Quote Originally Posted by JimR View Post
I imagine the slurry you made with your Escher/Japanese stones was NOT Arkansas slurry, but Escher/Japanese slurry.

As I understand it, Arkansas is made of packed crystals, not fine particles in a binder matrix--so when you use a diamond plate, the particles you release will only be as small as the grit of the plate allows them to be--i.e. not very fine at all.
Yes the slurry is definately the other stones and not the arkie. It works better with softer stone donors. i.e. the very hard asagi does not leave much if anything behind.Matter of fact it feels like clash of the titans and I do not want to stress out my best stone surface. The softer Maruichi stone leaves a slurry the same color.

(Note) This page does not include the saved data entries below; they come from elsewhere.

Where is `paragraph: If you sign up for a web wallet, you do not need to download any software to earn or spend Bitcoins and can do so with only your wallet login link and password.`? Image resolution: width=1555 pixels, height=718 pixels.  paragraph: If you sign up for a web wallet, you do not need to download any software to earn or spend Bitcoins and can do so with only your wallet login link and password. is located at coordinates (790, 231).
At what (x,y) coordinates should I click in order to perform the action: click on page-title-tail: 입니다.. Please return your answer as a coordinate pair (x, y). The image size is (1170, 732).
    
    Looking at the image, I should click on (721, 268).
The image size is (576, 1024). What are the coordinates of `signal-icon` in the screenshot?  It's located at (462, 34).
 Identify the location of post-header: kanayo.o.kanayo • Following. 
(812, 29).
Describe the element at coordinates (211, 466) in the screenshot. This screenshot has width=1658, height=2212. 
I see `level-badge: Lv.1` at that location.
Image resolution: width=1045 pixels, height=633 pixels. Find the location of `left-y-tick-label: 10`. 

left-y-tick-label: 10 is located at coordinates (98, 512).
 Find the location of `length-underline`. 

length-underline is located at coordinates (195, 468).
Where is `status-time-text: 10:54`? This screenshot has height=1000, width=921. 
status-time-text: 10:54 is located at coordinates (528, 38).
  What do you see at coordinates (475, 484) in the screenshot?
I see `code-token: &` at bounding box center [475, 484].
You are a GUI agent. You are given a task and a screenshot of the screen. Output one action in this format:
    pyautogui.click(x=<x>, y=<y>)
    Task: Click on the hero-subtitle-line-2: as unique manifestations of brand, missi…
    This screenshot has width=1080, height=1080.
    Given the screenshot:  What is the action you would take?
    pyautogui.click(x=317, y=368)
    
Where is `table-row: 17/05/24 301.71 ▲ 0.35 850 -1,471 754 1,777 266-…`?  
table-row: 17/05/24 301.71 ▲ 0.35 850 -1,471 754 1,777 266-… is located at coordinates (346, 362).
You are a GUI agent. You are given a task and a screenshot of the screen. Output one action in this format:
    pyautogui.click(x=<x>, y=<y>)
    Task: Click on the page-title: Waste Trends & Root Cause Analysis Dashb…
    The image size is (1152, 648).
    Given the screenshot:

I know you are not a diamond nagura fan Jim, and on the arkie I am with you 100%.

Sham I realize this is not the intended use of an Arkansas stone, but that is what makes it interesting. I get a very smooth edge off translucent but much it takes some time by itself.
With slurry it is much faster and it feels like the edge of donor stone and makes me happy that I can use my Arkansas stonein a similar way as very hard Jnats are used. Try it and see.
What I like best is you can get a very fine edge this way that feels like the slurry stone.

Disburdan, the stone I am using is a "2nd" 8-2-1/2 Dan's Trans that I got for less than 50 dollars of an internet vendor. I am having Dan make me up a full size bench Translucent I like it so much. Arkies can still be had at very reasonable prices relative to other naturals that many here use.

I would love to try it with Naguras too. I have another stone I use for carving tools that I use a Norton Prep stone and it puts the Arkansas on steroids. I need and learned on very hard stones, because these tools rip up soft stones quick. I wish Stefan would try with his nagura selection to compare edge to his slurried Tomae.